Four years of increased traffic into and out of San Francisco has brought the number of cruise ship calls close to 100 per year, with nearly a quarter of a million annual passengers. But officials concede that the main terminal at Pier 35 is antiquated and undersized. As a result, the Port has spent hundreds of thousands of dollars dredging and outfitting back-up facilities at Pier 27, as well as Piers 30 and 32 near South Beach. The massive QM-2 could not fit into Pier 35 and her berthing at 27 was a tight fit. To make matters worse, the Port and Metro Cruise Services, their stevedore company partner, had to service the Princess Lines’ Dawn Princess at Pier 35 while the QM-2 was down the street at 27. Despite these headaches, the Port’s Executive Director, Monique Moyer, called the weekend a huge success.
It was an event that was unparalleled, at least in my lifetime in the Bay Area, she told port commissioners at their Feb. 13 meeting. Port staff worked incredibly hard to make that happen. Moyer went on to echo Roybal’s sentiments about the import of the visit. It showed that San Francisco is a viable market for world class cruise liners such as the QM-2.

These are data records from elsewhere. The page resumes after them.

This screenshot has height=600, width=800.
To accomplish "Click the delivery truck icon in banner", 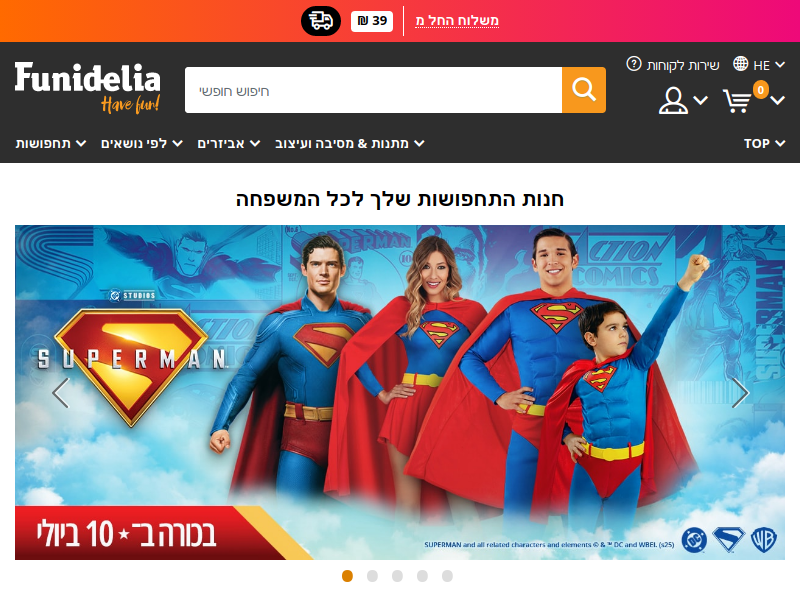I will (321, 21).

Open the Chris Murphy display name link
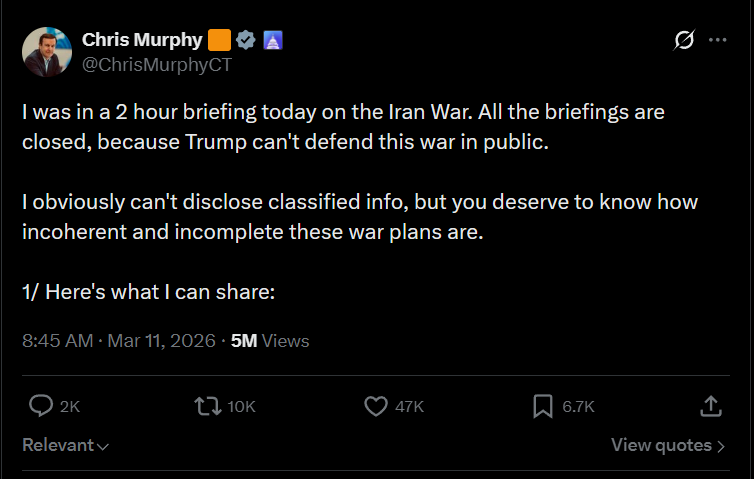(x=142, y=40)
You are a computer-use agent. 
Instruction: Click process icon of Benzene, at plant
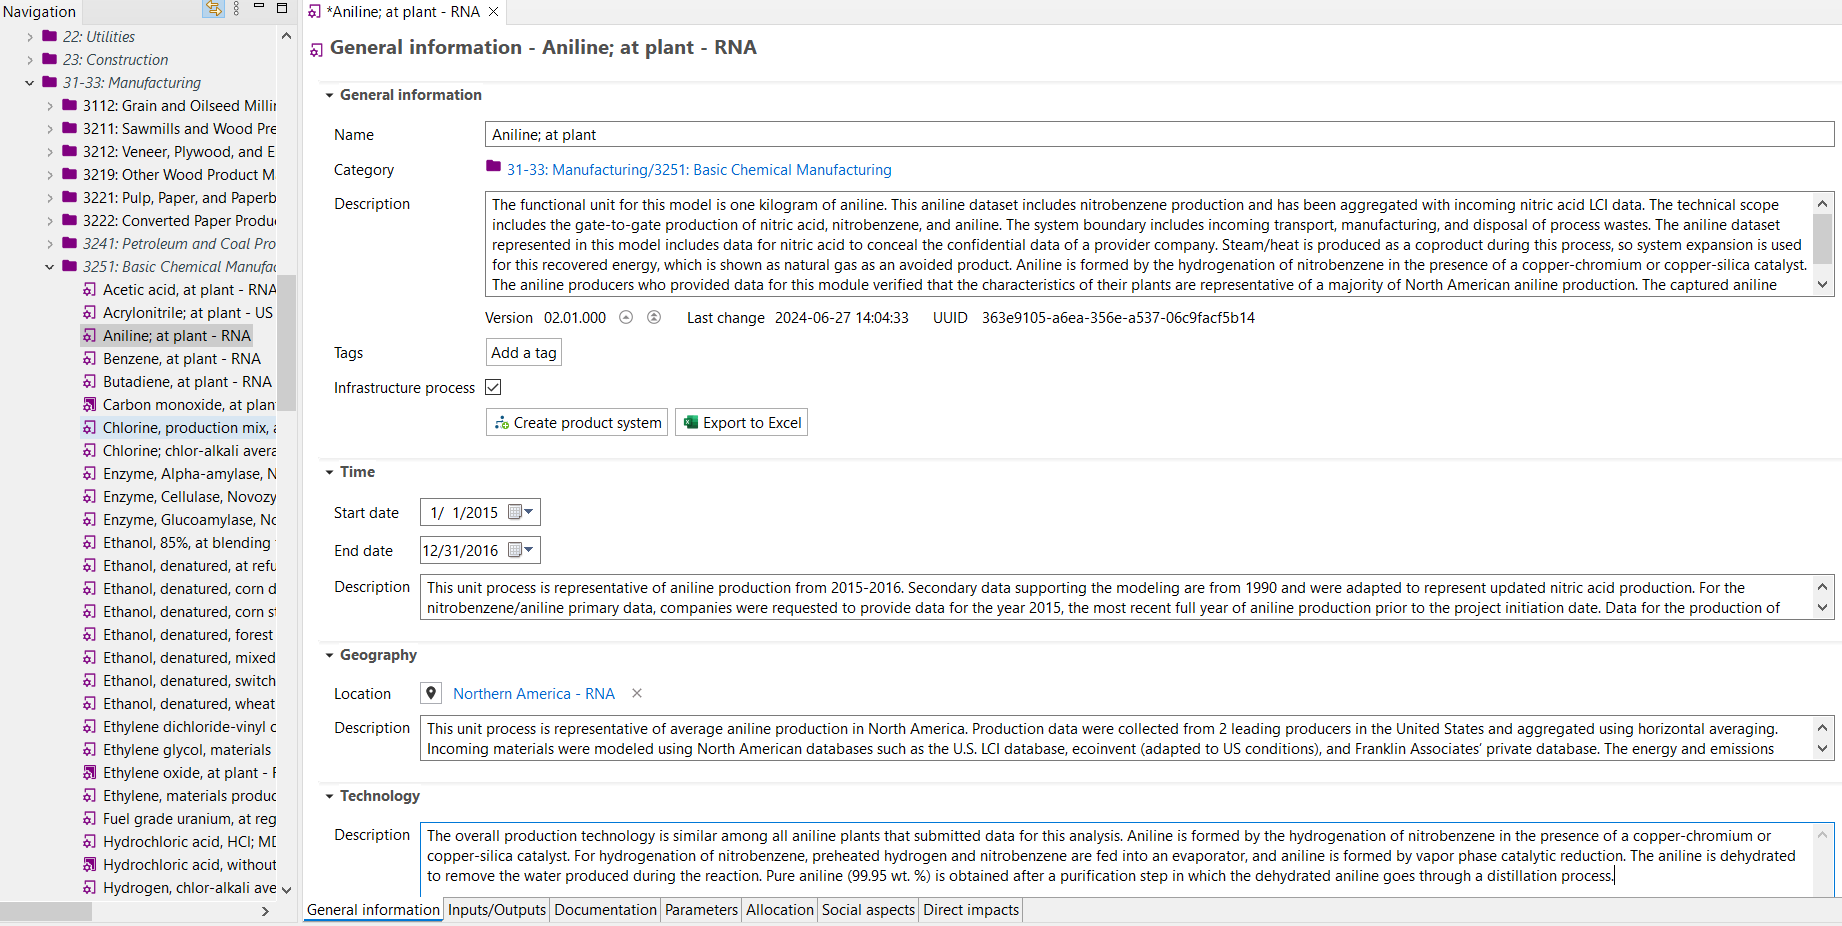point(90,359)
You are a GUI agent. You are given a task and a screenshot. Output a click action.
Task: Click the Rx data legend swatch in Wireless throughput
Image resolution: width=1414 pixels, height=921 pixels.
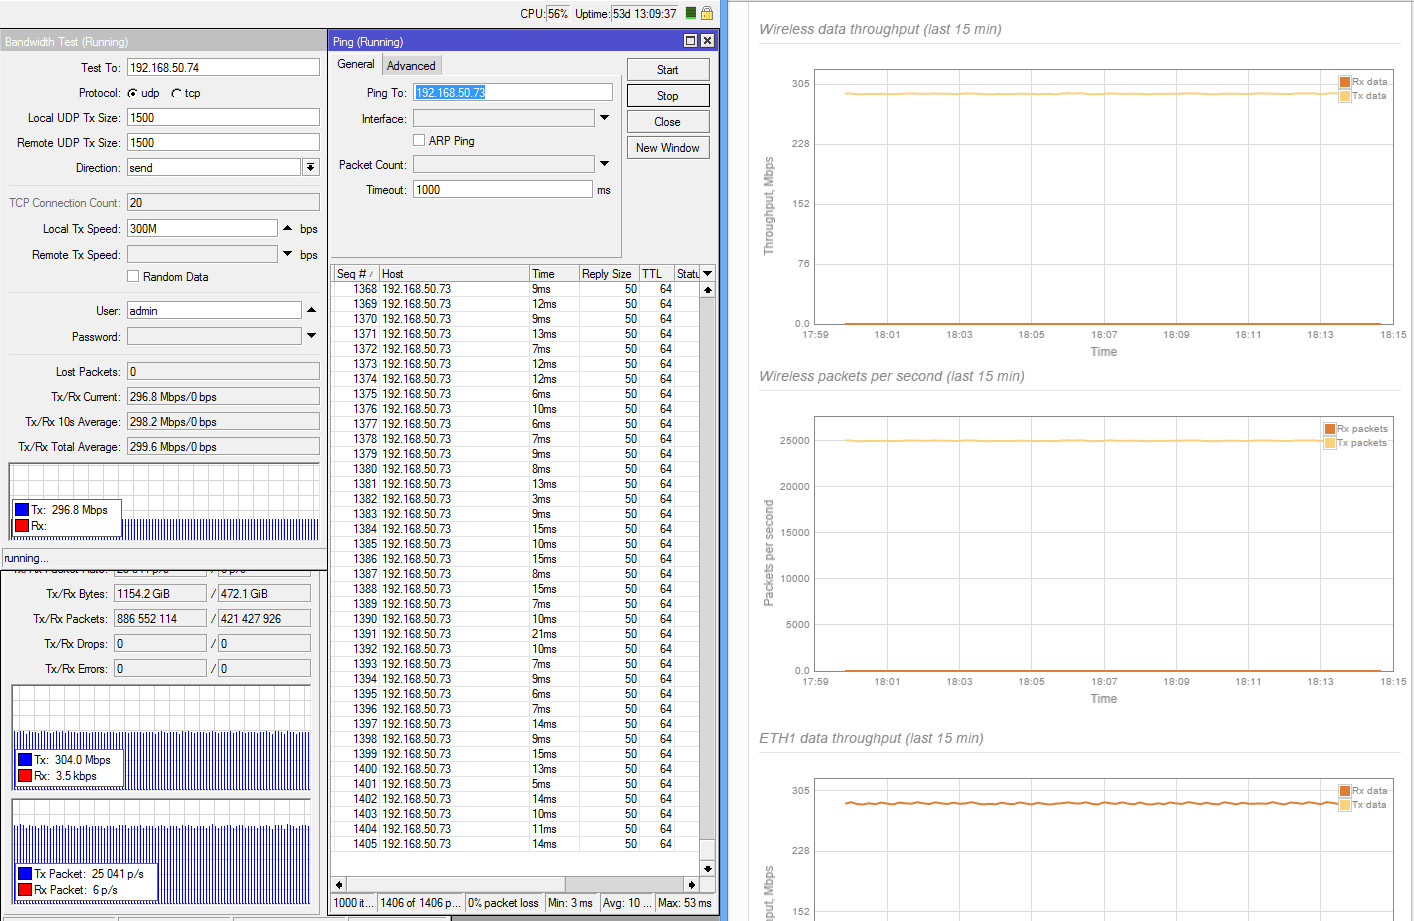coord(1344,82)
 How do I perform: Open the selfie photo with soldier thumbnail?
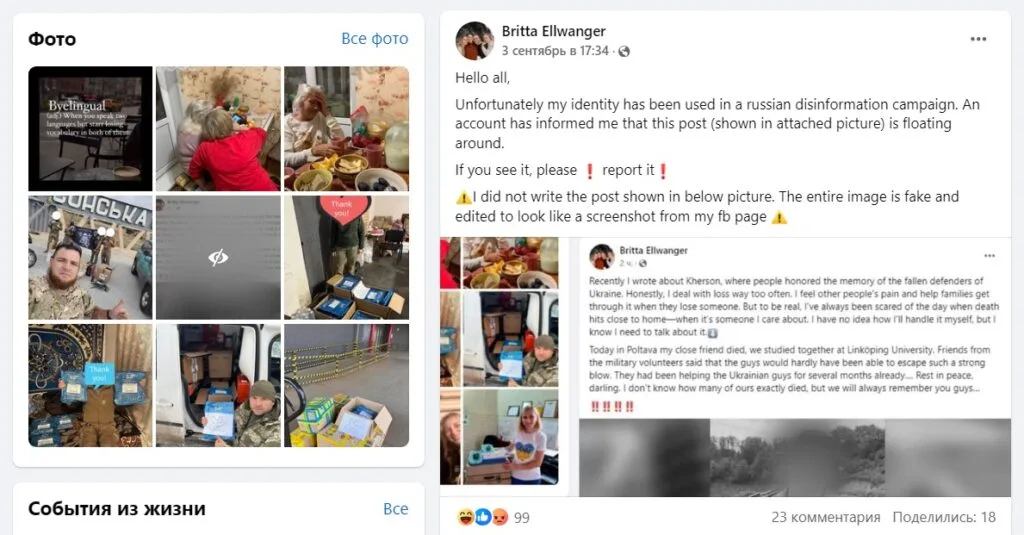coord(90,257)
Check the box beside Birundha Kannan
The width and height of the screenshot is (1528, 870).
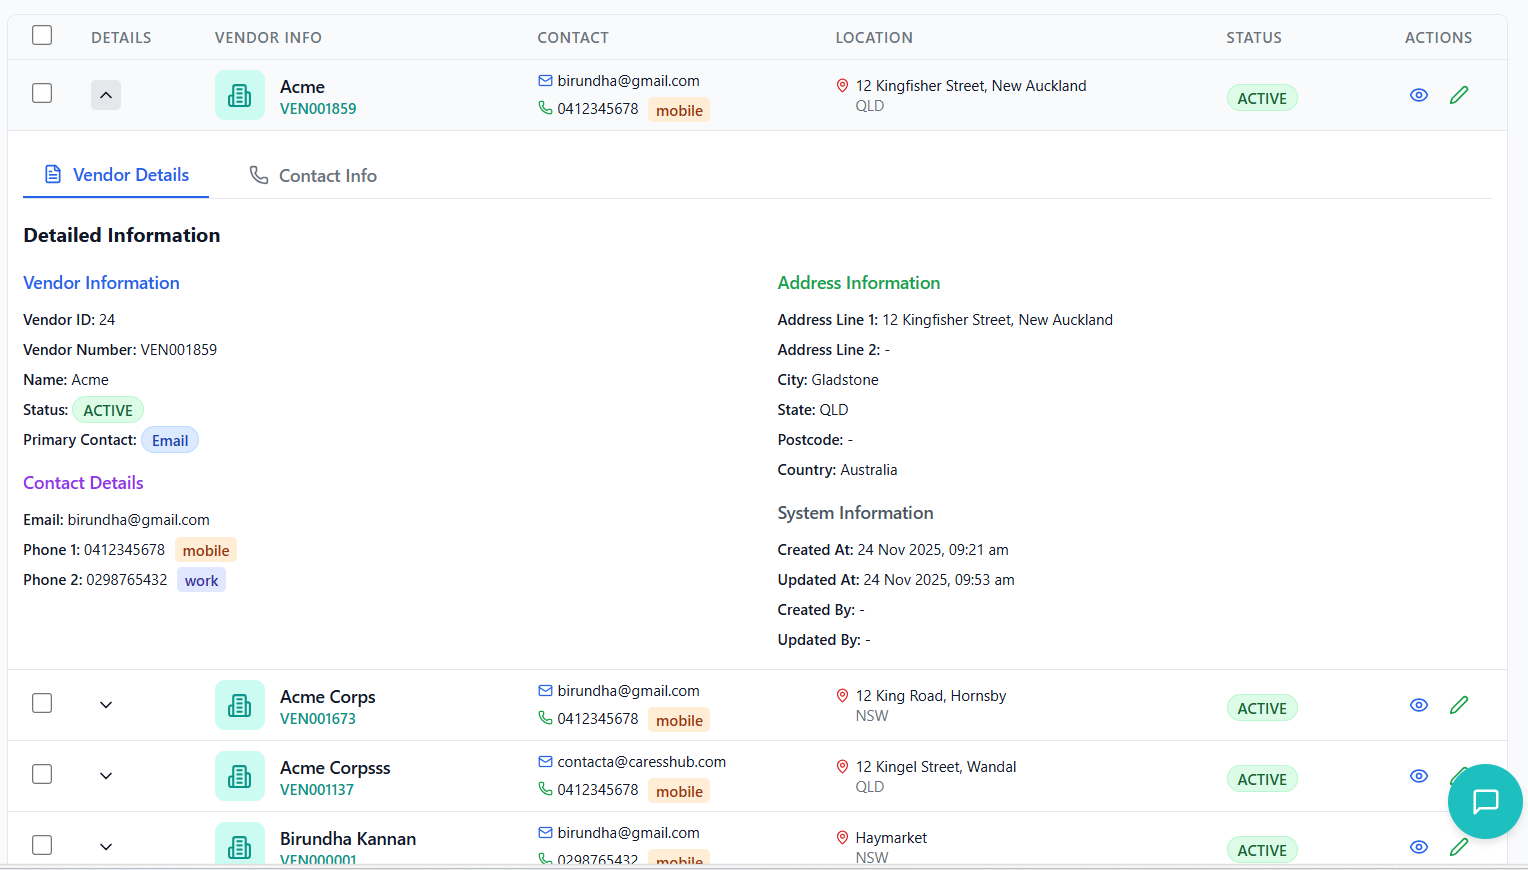tap(42, 845)
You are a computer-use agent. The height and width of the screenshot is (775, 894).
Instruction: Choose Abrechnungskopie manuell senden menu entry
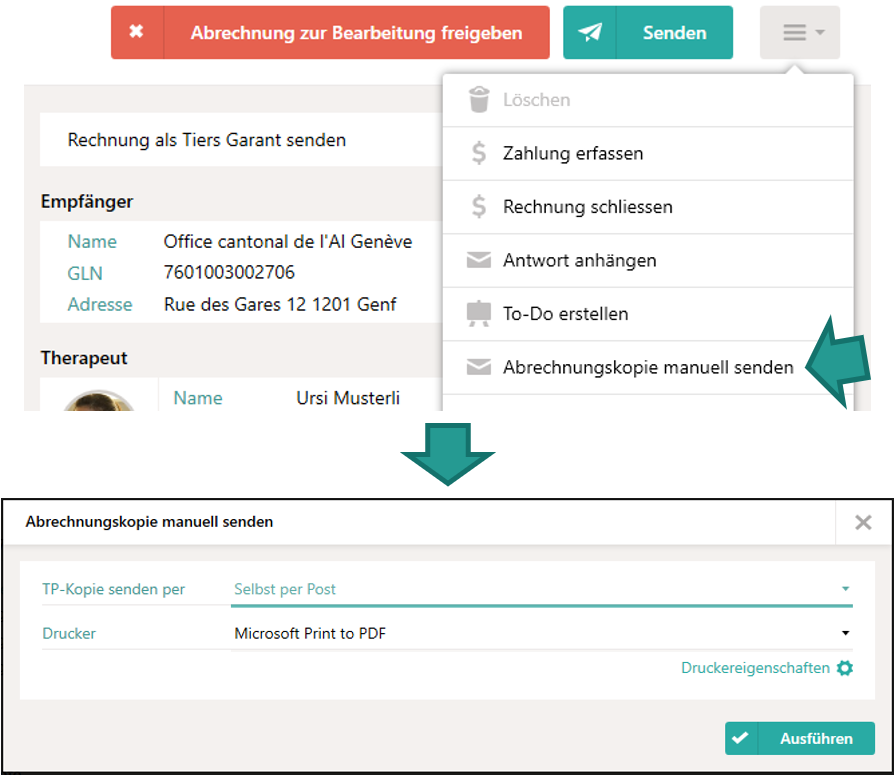pyautogui.click(x=648, y=367)
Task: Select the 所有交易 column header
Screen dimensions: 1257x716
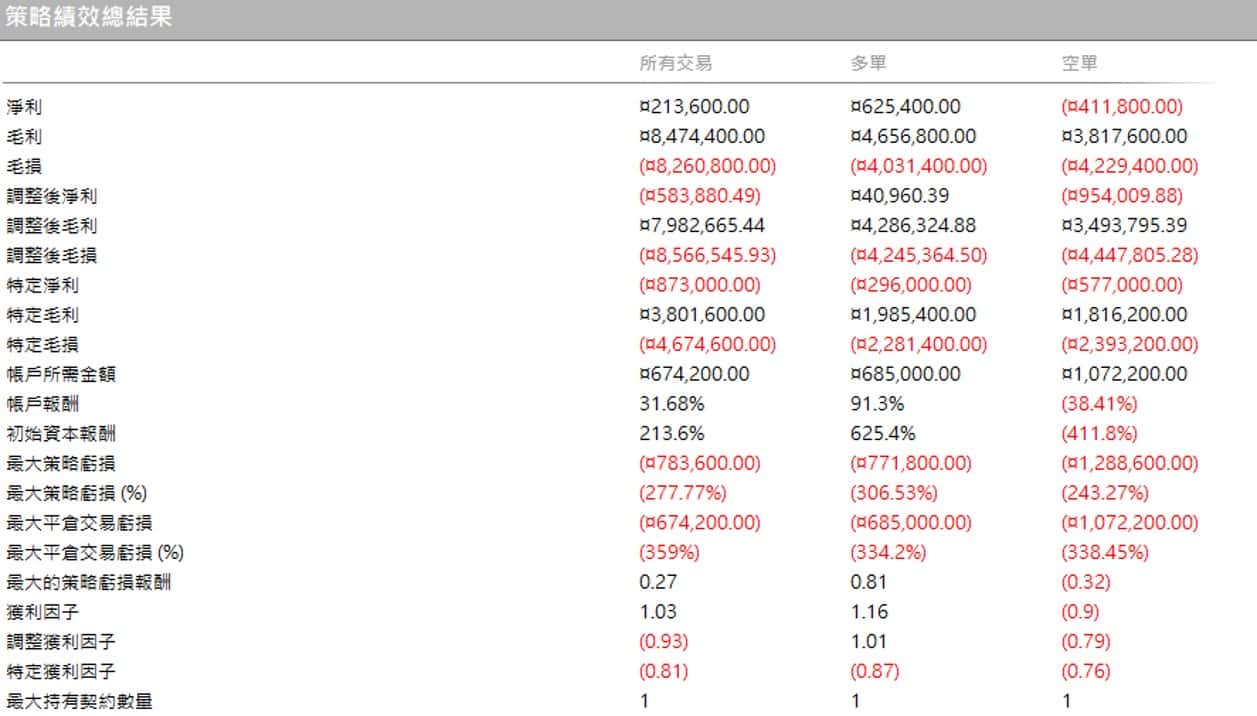Action: pyautogui.click(x=676, y=63)
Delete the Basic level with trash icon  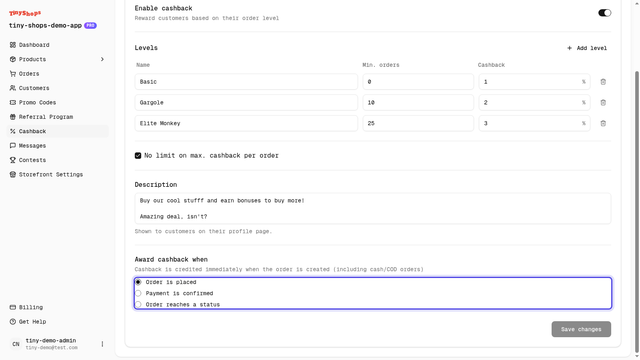point(603,82)
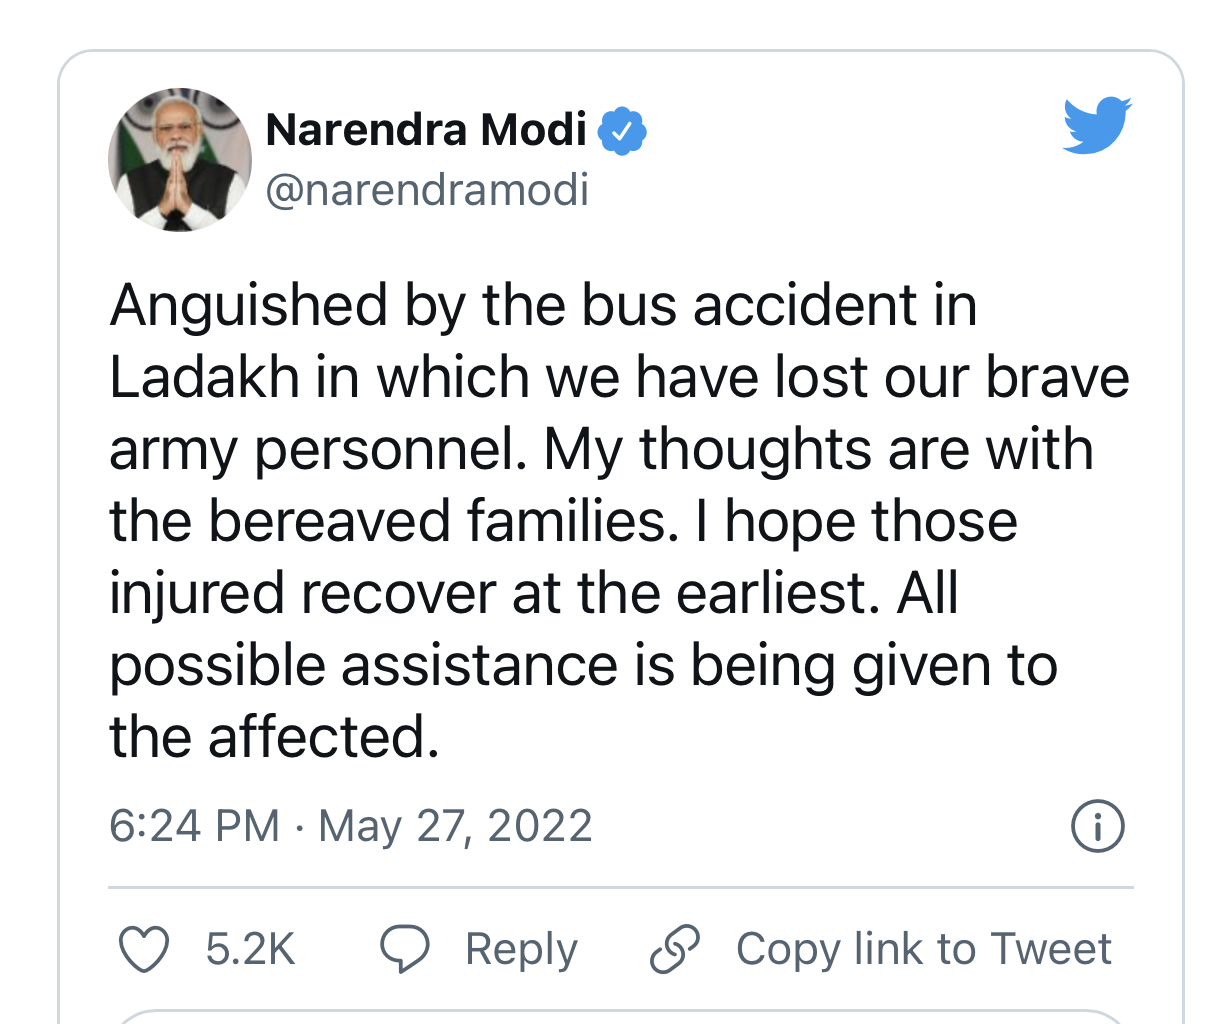This screenshot has height=1024, width=1227.
Task: Select the Copy link to Tweet label
Action: point(923,949)
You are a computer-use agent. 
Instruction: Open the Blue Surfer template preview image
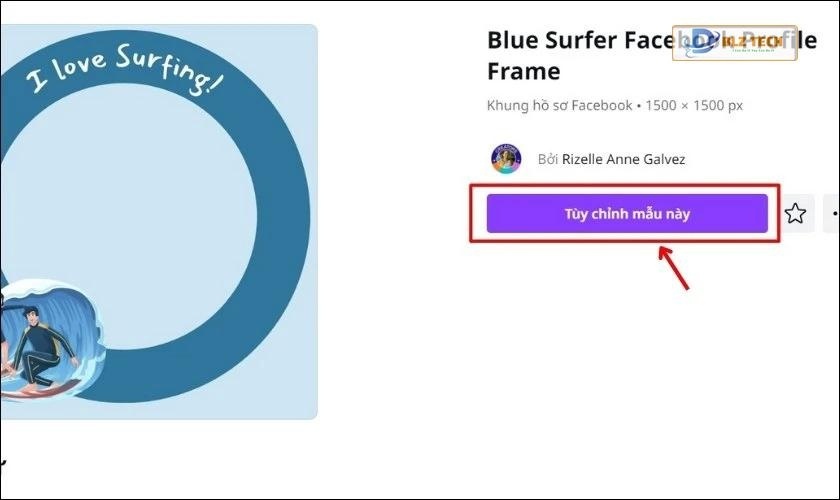158,222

But while San Francisco’s waterfront provides one of the most beautiful backdrops for a port of call, the city’s attempts to develop a new cruise terminal have been marred by setbacks and disappointments.
Last year, the Port’s private development partner, the Australian firm, Lend Lease Corp., which had joined with the Port of Singapore on the venture, pulled out of their deal with the Port to build a mixed-use terminal and office complex at Piers 30 and 32. After five years of designing the proposed James R. Herman International Cruise Terminal, and pushing it through the regulatory thicket that accompanies such a massive waterfront undertaking, the project now appears dead in the water.
But the Queen Mary 2’s successful stopover has buoyed the hopes of port and city officials. Supervisor Aaron Peskin, whose district includes the northern waterfront, has floated the idea for incorporating a new terminal into the development of Piers 27-31, another of the Port’s public-private partnerships that has stalled in recent years. Shorenstein Properties LLC took over the rights to that project in March of last year after an ill-fated proposal for a waterfront mall by Mills Corp. went by the boards.
Officials outside of San Francisco are also talking about getting into the game. The Contra Costa Times reported on Feb. 2 that Alameda resident and travel agent Eugenie Young has collected several hundred signatures calling for the development of a cruise terminal on the East Bay island. The paper noted that Young has gotten the attention of Alameda City Councilman, Doug deHaan, who thinks such a terminal could be viable near the USS Hornet museum.